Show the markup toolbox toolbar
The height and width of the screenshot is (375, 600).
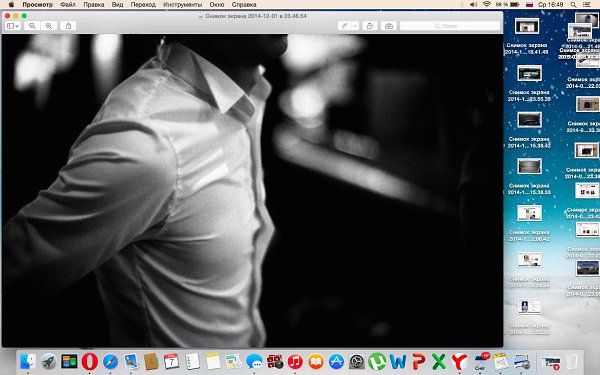point(389,26)
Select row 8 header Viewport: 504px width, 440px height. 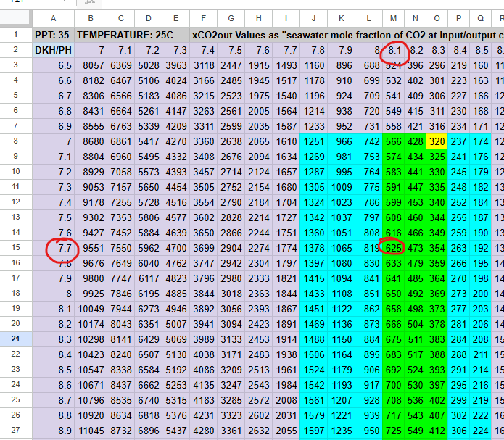click(x=15, y=142)
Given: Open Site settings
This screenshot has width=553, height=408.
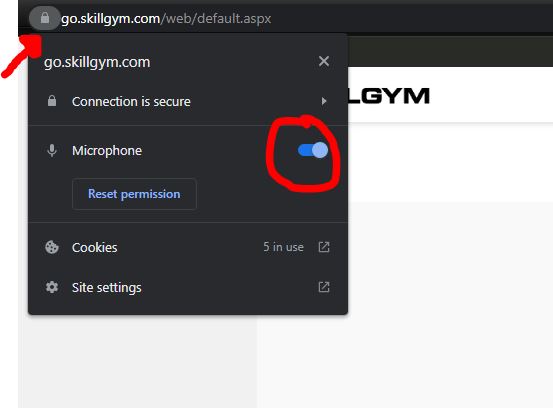Looking at the screenshot, I should tap(188, 287).
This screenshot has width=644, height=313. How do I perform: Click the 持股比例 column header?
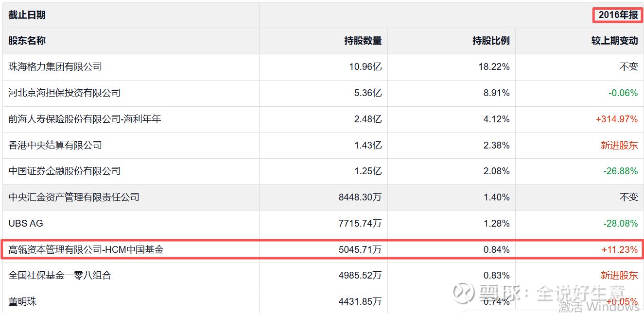coord(491,41)
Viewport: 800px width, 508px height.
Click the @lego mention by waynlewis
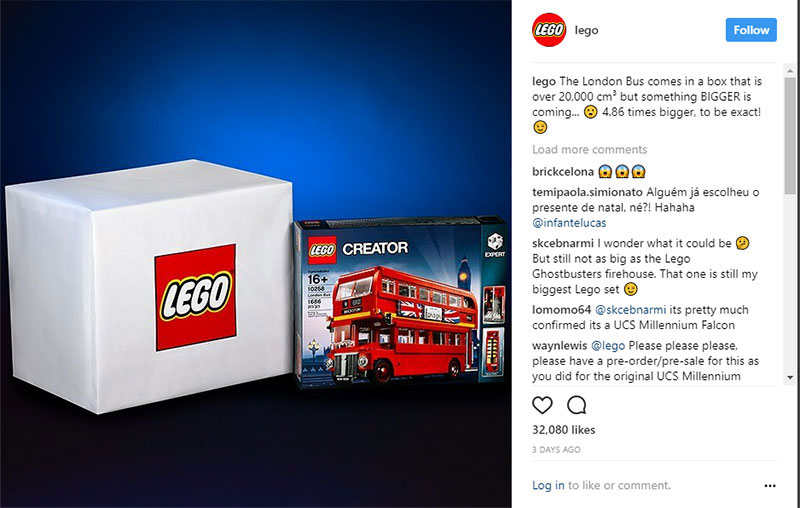pos(608,345)
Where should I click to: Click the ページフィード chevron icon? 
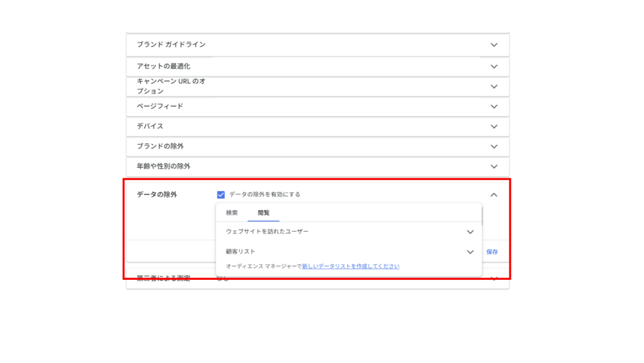(x=494, y=107)

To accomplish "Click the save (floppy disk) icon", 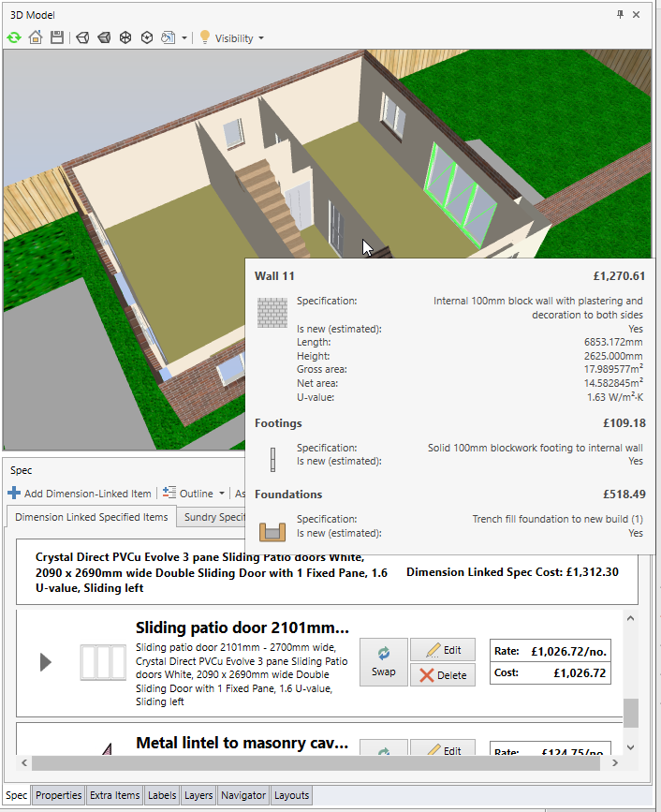I will coord(57,37).
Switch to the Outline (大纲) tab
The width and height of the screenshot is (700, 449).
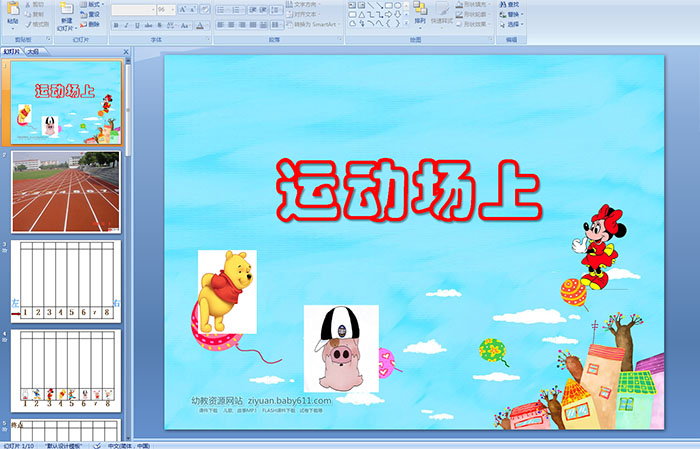coord(34,51)
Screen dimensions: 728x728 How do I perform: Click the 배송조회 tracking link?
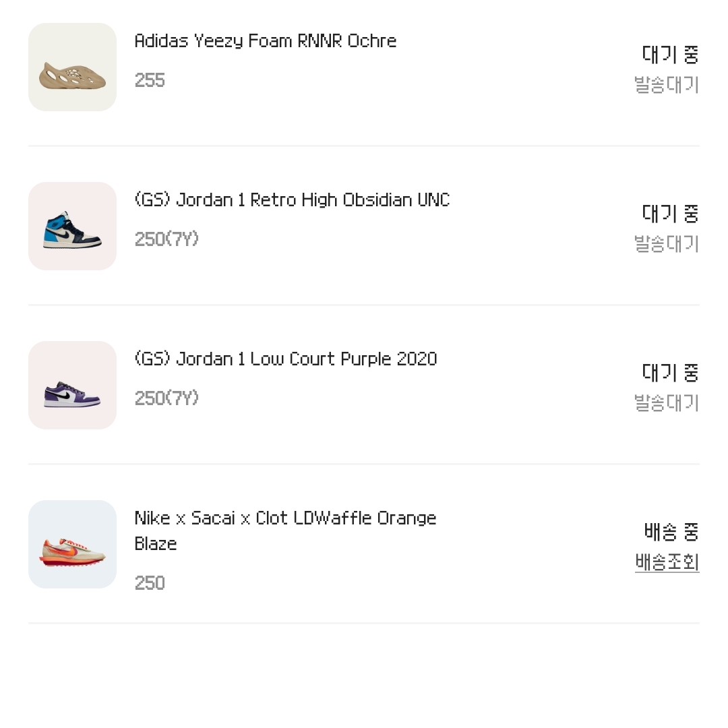tap(667, 562)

===============

Only exact duplicates of the lines from the one containing "The width and" through the final line of the entries, both included, are needed, with pictures left out.

● ANSWER BOX
The width and height of the screenshot is (700, 449).
coord(34,51)
Screen dimensions: 728x728 How do I perform: Click the 배송조회 tracking link?
tap(667, 562)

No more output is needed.